Fulacht fia, Ballyshonock, Co. Cork
Co. Cork |
Settlement Sites
A low mound sitting quietly in a Cork pasture, roughly fifty metres east of a stream, is the kind of thing most walkers would step over without a second thought.
What it actually represents is one of the most persistent and widespread features of the Irish Bronze Age landscape: a fulacht fia, essentially the remains of an ancient outdoor cooking site. The mound itself is composed of burnt and fire-cracked stone, the accumulated debris of repeated heating, and a slight depression to its west-southwest is thought to mark where a water trough once sat, the central working element of the whole operation.

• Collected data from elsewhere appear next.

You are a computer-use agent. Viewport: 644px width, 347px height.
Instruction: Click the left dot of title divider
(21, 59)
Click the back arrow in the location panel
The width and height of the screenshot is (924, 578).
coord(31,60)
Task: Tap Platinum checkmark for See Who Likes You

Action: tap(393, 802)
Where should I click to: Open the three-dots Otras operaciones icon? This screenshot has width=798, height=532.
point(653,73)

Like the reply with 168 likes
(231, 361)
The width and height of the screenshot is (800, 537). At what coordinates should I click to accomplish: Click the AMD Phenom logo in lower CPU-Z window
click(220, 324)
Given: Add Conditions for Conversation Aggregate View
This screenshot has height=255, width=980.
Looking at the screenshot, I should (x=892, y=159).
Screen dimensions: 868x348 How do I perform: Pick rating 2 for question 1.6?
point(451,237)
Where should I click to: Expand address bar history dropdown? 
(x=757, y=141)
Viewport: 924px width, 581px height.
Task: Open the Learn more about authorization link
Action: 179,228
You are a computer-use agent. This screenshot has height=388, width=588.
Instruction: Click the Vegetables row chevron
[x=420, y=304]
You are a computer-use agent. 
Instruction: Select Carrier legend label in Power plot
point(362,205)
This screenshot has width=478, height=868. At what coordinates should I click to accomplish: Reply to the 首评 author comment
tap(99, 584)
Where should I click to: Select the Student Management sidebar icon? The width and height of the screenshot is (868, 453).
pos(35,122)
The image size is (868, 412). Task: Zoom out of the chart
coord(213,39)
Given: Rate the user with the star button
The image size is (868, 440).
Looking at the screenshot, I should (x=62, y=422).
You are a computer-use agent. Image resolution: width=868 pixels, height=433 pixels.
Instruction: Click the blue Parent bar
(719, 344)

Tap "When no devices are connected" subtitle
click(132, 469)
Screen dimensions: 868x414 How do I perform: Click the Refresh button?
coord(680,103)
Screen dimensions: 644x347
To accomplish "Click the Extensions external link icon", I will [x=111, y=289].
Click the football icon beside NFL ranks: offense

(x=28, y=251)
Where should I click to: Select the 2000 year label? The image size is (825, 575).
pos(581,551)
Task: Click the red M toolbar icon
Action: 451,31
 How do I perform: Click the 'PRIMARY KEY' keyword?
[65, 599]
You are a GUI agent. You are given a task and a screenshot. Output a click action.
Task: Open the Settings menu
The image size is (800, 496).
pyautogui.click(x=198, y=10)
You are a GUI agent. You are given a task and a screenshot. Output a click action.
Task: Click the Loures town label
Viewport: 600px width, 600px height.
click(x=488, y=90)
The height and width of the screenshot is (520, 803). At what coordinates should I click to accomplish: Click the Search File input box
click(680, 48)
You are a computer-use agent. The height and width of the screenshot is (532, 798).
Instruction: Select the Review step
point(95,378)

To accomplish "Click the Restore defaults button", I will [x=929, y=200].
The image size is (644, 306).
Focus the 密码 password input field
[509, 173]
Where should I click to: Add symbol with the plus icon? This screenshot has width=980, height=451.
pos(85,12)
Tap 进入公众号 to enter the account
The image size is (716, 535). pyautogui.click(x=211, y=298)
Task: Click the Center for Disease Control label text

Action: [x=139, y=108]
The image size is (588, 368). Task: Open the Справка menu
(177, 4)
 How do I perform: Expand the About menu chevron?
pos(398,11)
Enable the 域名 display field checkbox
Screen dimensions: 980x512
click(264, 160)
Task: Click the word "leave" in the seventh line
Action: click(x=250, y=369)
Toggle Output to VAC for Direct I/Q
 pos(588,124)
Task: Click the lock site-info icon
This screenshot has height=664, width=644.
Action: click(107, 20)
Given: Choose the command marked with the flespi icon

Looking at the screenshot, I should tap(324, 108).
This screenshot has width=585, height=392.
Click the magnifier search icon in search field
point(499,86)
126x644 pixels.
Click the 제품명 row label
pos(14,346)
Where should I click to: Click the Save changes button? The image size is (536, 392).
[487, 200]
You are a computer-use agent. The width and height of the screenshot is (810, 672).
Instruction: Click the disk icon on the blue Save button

The typical fulacht fia worked on a straightforward principle. Stones were heated in a fire and then dropped into a trough, usually timber-lined and filled with water, bringing the water to a boil without direct contact with flame. Meat could then be cooked, and experiments in experimental archaeology have shown the method is surprisingly efficient. The characteristic horseshoe-shaped mound of discarded, shattered stone that builds up around such sites is what most often survives, and Ireland has thousands of them, the majority dating to the second millennium BC. At Ballyshonock, the mound has been partially cut by a passageway at some point, which has disturbed part of the accumulated burnt material, though enough remains to read the basic shape of the site. The proximity to a stream would have been no accident; reliable water was the whole point, and fulachtaí fia are found near watercourses with a consistency that amounts to a rule.